Ein Mann steht gestikulierend vor einer Leinwand

Dr. Borchert bei seinem Vortag über Anspruch und Wirklichkeit der vernetzten Sicherheit
Quelle: Bundesakademie für Sicherheitspolitik

Neben diesen globalen Herausforderungen wurden im Seminar auch aktuelle Entwicklungen im Bereich des internationalen Terrorismus und eine Bestandsaufnahme zur Nichtverbreitung von Massenvernichtungswaffen angeboten. Hier überzeugten Dr. Guido Steinberg von der Stiftung Wissenschaft und Politik und Dr. Hans-Peter Hinrichsen vom Auswärtigen Amt mit fundierten Einsichten und klaren Bewertungen zu möglichen zukünftigen Entwicklungen.

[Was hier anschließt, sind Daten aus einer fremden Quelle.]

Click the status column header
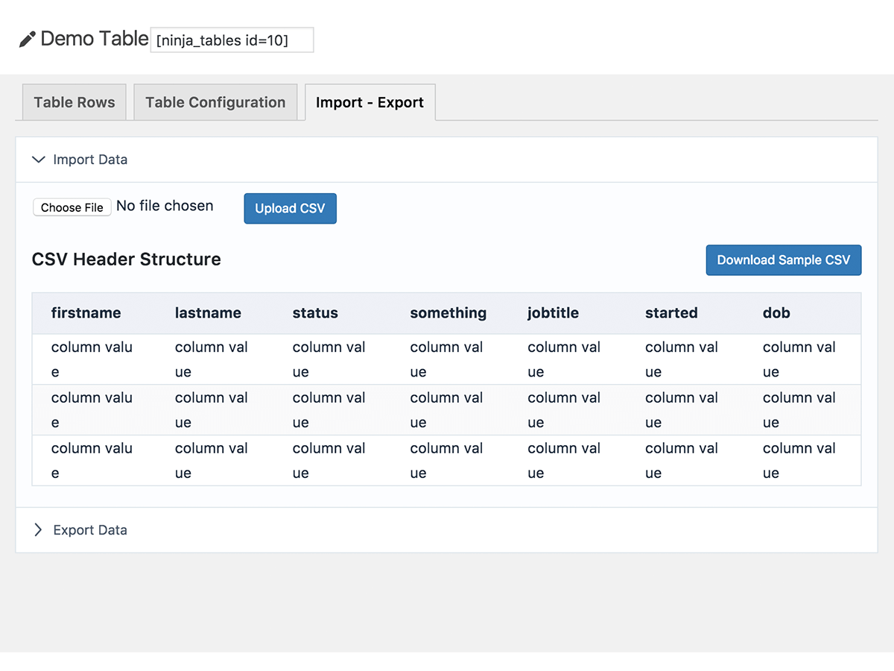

Mit diesem Strauß an Themenstellungen wurden den zukünftigen Militärattachés Anregungen für weitere Diskussionen und Detailbefassungen mit dem einen oder anderen Thema geboten. Damit hat das Seminar dazu beigetragen, das bereits vorhandene Verständnis für den Ansatz umfassender und vernetzter Sicherheit individuell weiter zu entwickeln und sicherheitspolitische Herausforderungen in den zukünftigen Gastländern in einen globalen und regionalen Zusammenhang zu stellen.